Dataset entries:
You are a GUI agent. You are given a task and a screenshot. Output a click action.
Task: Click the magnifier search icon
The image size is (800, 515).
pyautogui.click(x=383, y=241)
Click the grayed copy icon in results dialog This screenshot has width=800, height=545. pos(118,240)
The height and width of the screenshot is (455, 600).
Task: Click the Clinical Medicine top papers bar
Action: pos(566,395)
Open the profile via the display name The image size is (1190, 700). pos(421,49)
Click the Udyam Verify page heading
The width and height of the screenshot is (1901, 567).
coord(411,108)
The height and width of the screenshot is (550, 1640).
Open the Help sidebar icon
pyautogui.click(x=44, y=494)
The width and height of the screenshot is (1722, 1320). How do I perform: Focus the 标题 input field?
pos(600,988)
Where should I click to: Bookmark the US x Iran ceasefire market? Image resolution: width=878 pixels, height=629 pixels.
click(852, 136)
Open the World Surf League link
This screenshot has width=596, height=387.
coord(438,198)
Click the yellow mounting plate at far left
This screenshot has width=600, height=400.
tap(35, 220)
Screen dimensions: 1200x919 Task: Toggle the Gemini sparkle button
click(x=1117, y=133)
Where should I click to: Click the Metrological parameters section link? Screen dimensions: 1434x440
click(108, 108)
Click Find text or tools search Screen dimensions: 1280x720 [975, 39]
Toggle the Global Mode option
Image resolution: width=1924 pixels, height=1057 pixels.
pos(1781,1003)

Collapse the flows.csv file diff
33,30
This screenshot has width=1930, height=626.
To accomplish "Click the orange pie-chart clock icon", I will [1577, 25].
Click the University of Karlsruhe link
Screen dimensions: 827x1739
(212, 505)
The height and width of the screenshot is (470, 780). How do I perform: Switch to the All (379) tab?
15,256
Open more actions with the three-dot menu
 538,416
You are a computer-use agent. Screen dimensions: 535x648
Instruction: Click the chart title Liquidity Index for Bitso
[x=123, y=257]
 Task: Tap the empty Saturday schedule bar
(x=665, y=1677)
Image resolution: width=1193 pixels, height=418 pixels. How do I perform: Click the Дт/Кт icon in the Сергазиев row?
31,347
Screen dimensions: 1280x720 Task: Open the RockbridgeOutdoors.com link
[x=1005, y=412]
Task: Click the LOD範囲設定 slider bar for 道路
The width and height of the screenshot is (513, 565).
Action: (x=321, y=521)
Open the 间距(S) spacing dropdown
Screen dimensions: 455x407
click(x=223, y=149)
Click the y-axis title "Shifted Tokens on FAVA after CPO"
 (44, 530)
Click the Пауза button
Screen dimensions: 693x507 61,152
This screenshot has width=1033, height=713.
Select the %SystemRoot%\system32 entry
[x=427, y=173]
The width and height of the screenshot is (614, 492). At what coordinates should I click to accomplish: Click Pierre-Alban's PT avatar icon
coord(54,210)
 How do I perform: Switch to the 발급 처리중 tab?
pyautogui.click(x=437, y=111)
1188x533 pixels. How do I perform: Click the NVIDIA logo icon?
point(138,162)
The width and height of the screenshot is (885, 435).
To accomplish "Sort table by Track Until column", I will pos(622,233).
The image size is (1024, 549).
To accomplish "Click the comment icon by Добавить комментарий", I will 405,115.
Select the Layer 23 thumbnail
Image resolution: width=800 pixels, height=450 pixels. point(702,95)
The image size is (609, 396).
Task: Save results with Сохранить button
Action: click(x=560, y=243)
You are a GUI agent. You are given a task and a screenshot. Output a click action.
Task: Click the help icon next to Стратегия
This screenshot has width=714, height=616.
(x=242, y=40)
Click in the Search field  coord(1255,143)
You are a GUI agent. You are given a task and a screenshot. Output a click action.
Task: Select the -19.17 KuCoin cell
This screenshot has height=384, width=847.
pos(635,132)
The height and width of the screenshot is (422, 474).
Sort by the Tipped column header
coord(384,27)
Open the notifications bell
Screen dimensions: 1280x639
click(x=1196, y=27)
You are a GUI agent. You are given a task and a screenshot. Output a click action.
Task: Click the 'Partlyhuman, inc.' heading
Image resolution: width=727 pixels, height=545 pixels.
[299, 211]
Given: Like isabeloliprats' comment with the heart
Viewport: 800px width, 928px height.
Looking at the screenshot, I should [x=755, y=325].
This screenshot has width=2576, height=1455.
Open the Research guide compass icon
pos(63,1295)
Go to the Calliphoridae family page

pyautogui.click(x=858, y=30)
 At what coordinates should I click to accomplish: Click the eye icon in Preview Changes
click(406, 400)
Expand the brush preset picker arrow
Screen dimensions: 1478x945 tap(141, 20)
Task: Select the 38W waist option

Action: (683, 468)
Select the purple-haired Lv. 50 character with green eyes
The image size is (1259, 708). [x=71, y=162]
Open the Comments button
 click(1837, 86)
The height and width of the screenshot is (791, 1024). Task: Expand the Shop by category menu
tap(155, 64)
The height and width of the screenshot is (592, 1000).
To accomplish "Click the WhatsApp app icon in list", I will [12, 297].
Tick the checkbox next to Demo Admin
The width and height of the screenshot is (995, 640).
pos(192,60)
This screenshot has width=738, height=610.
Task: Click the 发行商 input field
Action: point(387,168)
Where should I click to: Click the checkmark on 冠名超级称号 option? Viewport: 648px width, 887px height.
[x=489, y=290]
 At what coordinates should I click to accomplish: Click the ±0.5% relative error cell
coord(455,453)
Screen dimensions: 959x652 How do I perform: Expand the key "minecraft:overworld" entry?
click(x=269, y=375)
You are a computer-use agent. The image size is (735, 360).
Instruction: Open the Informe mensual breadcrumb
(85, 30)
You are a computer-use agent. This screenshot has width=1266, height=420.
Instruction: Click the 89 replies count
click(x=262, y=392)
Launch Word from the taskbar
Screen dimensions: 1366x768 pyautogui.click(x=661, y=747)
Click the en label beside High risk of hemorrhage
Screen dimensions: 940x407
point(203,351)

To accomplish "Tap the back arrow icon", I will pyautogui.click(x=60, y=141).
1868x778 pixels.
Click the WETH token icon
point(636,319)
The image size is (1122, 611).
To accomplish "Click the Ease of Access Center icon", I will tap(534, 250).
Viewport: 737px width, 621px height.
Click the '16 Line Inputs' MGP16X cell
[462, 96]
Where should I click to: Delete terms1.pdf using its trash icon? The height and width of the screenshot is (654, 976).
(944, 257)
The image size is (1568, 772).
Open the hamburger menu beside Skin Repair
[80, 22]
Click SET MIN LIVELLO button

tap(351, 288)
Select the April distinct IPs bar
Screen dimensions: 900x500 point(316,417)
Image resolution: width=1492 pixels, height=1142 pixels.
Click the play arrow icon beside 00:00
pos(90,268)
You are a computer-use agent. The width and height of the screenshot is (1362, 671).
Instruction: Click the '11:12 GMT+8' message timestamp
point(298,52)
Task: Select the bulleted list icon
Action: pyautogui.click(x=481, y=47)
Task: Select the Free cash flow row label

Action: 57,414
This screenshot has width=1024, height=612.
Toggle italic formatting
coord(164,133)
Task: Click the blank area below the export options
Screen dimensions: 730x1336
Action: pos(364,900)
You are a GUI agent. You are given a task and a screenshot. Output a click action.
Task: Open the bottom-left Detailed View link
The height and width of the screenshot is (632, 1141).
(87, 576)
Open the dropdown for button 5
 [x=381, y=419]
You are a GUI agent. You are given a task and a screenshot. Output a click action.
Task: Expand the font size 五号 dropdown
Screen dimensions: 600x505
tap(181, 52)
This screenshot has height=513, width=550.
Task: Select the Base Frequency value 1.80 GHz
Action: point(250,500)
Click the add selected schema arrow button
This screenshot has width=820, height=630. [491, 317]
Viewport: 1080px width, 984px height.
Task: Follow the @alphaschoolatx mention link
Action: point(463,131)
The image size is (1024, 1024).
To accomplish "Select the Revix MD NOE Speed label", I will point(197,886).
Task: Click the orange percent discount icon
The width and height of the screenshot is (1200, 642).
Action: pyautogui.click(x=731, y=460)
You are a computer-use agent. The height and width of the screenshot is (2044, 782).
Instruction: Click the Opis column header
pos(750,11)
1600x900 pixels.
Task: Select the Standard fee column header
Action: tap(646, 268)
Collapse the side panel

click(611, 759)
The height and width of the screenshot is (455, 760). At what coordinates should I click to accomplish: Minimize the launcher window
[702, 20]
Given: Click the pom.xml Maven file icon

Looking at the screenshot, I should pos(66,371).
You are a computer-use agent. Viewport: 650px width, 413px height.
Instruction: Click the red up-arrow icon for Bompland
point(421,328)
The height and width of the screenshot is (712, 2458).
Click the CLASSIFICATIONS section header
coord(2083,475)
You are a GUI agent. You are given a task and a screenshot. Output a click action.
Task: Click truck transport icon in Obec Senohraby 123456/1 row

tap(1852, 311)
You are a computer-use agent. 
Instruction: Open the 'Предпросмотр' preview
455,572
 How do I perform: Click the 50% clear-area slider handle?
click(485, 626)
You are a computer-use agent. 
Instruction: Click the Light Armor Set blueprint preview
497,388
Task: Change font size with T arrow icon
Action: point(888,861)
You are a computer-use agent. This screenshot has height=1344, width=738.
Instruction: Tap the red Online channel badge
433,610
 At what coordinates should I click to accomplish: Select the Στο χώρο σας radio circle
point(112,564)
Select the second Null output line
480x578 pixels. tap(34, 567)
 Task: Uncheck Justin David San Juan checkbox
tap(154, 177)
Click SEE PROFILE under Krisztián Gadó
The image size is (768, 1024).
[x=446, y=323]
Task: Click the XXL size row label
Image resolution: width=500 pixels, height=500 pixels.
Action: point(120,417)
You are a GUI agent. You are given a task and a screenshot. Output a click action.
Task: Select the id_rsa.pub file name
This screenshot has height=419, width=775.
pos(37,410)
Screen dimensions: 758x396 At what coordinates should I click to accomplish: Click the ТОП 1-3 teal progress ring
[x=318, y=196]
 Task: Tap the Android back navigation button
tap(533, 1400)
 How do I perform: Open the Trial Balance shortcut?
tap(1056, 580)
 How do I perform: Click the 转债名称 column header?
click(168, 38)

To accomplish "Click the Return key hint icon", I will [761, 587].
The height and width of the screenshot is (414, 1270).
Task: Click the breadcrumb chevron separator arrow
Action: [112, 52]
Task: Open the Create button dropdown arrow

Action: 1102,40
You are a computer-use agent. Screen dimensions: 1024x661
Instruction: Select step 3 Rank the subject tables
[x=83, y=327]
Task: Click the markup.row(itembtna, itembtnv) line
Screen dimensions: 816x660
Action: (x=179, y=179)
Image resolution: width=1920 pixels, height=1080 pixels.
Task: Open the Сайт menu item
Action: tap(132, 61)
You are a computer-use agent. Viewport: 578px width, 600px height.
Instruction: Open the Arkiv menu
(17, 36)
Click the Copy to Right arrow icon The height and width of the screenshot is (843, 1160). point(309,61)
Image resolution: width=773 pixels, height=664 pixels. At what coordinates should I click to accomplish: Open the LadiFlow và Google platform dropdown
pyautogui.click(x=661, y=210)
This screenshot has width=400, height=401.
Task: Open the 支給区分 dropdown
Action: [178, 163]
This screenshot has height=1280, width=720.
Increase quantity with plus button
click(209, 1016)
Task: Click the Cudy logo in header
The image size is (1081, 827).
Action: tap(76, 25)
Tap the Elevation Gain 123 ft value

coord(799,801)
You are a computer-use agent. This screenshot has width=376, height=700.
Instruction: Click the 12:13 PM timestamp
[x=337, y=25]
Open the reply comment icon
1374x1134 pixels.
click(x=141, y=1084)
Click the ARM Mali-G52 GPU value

TASK OBJECTIVE
Looking at the data above, write out exactly the lines that start at the one containing "The width and height of the screenshot is (614, 492)." and end at the one containing "The image size is (1024, 549)."; include both and nothing beyond.

TASK RESPONSE
The width and height of the screenshot is (614, 492). At what coordinates should I click to accomplish: Click Pierre-Alban's PT avatar icon
coord(54,210)
 How do I perform: Switch to the 발급 처리중 tab?
pyautogui.click(x=437, y=111)
1188x533 pixels. How do I perform: Click the NVIDIA logo icon?
point(138,162)
The width and height of the screenshot is (885, 435).
To accomplish "Sort table by Track Until column", I will pos(622,233).
The image size is (1024, 549).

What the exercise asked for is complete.